Eine Patientenverfügung muss nicht absolut und in jedem Fall wirksam sein, sondern findet ihre Grenzen insbesondere dann, wenn der Schutz der Allgemeinheit berührt ist. Im vorliegenden Fall hat die 4. Zivilkammer des Landgerichts Osnabrück per Beschluss die Wirksamkeit der Patientenverfügung einer psychisch kranken Person gegen psychiatrische Behandlungen verneint und wies die Beschwerde hiergegen ab (Az.: 4 T 8/20 und 4 T 1/20). Die Entscheidung ist jedoch noch nicht rechtskräftig. Wegen des nicht eindeutigen Gesetzes-Wortlauts – sowohl in Niedersachsen als auch in anderen Bundesländern – sei eine höchstrichterliche Klärung geboten. Deshalb ließen die Richter eine Beschwerde zum Bundesgerichtshof zu.
Im konkreten Fall sollte die Person zwangsweise in einer psychiatrischen Einrichtung untergebracht werden. Dort sollte der Mann auch zwangsweise Medikamente verabreicht bekommen. Die Gemeinde, die den Antrag beim Amtsgericht gestellt hatte, verwies auf das sexuell enthemmte und aggressive Verhalten der Person gegenüber Dritten. Dem könne man nur durch Unterbringung und Medikation begegnen. Zudem leide die Person an einer potenziell lebensbedrohlichen körperlichen Erkankung, und sei deshalb auf weitere Medikamente angewiesen. Das könne sie in ihrem Zustand jedoch nicht erfassen.
──────────────────────────────
[Aufgabenstellung]
a. Stimmen die folgenden Aussagen mit dem Text zur Patientenverfügung überein? Antworte jeweils mit Ja oder Nein und zitiere die entscheidenden Worte wörtlich.
(i) Die Entscheidung des Landgerichts ist bereits rechtskräftig.
(ii) Der Antrag beim Amtsgericht wurde von der Gemeinde gestellt.
(iii) Die Richter ließen eine Beschwerde zum Bundesgerichtshof zu.
b. Nenne alle Gerichte, die im Text zur Patientenverfügung genannt werden.

[Zeilenauszüge]
──────────────────────────────
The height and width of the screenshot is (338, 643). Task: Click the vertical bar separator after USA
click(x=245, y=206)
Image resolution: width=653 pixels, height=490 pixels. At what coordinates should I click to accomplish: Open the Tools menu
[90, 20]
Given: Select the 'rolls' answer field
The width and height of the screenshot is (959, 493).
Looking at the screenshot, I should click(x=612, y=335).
──────────────────────────────
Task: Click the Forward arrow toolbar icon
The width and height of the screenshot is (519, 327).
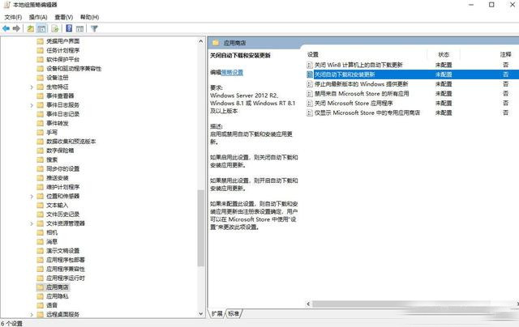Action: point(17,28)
──────────────────────────────
[Lösungen]
a.
(i) Nein: „Die Entscheidung ist jedoch noch nicht rechtskräftig.“
(ii) Ja: „Die Gemeinde, die den Antrag beim Amtsgericht gestellt hatte“
(iii) Ja: „Deshalb ließen die Richter eine Beschwerde zum Bundesgerichtshof zu.“

b. Landgericht Osnabrück, Amtsgericht, Bundesgerichtshof